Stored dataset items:
------------------------

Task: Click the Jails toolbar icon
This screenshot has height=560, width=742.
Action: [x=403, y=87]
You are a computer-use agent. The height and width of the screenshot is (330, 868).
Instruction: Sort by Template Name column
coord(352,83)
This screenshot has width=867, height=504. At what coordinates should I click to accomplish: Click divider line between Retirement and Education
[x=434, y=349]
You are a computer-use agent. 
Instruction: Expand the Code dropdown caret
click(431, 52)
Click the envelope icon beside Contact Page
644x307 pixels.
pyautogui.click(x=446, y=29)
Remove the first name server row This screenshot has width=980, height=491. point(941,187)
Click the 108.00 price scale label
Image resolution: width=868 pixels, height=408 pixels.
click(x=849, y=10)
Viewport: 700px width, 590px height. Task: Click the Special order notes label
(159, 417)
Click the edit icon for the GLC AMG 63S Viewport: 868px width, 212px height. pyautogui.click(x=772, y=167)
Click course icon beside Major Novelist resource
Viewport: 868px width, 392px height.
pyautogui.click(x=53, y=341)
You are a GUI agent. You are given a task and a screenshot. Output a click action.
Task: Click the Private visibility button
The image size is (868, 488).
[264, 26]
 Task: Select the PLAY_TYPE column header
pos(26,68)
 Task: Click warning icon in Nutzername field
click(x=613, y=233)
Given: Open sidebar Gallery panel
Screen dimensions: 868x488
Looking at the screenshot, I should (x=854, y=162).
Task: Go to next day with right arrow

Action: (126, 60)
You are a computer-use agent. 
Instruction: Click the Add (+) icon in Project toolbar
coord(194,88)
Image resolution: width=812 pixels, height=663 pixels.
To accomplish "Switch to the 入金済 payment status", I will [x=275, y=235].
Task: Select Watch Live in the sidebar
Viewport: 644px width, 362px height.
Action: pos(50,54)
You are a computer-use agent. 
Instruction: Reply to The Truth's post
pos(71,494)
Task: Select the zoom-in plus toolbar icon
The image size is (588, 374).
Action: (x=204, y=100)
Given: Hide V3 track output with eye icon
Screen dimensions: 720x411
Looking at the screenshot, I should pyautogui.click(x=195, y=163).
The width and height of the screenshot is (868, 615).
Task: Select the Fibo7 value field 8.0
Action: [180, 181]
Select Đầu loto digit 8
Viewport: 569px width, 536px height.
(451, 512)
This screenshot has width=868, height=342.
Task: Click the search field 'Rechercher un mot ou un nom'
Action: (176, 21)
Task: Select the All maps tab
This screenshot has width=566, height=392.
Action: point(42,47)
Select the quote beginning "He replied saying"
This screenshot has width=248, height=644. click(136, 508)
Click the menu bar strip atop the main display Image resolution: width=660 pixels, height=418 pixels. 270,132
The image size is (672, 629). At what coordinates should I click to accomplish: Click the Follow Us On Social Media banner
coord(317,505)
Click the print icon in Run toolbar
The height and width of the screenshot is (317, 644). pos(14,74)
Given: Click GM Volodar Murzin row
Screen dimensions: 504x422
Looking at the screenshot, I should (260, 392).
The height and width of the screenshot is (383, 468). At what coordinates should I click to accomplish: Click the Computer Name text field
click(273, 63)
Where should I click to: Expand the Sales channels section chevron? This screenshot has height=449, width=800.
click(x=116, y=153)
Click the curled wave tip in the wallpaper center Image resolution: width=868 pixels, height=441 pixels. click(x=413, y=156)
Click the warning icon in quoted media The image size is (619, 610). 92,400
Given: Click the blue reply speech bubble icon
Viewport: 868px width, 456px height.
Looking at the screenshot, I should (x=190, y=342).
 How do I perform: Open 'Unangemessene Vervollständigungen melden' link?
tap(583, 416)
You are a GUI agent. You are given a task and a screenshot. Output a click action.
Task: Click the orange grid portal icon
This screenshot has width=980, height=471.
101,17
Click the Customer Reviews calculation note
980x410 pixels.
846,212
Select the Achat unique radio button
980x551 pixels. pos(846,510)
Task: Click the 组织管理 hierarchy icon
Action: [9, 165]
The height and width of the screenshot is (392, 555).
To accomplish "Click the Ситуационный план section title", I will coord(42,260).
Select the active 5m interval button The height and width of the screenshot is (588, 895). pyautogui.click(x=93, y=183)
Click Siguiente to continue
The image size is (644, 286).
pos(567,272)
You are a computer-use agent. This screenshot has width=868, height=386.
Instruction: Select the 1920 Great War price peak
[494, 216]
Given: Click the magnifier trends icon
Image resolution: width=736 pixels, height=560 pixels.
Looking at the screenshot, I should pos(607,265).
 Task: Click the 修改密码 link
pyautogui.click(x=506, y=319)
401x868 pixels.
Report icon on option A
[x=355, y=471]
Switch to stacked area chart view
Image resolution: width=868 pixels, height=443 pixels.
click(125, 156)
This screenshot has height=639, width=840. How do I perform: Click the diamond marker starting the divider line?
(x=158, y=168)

------------------------

Given the word "Switch", show every line of the records that contains it.

To accomplish "Switch to the 入金済 payment status", I will [x=275, y=235].
Switch to stacked area chart view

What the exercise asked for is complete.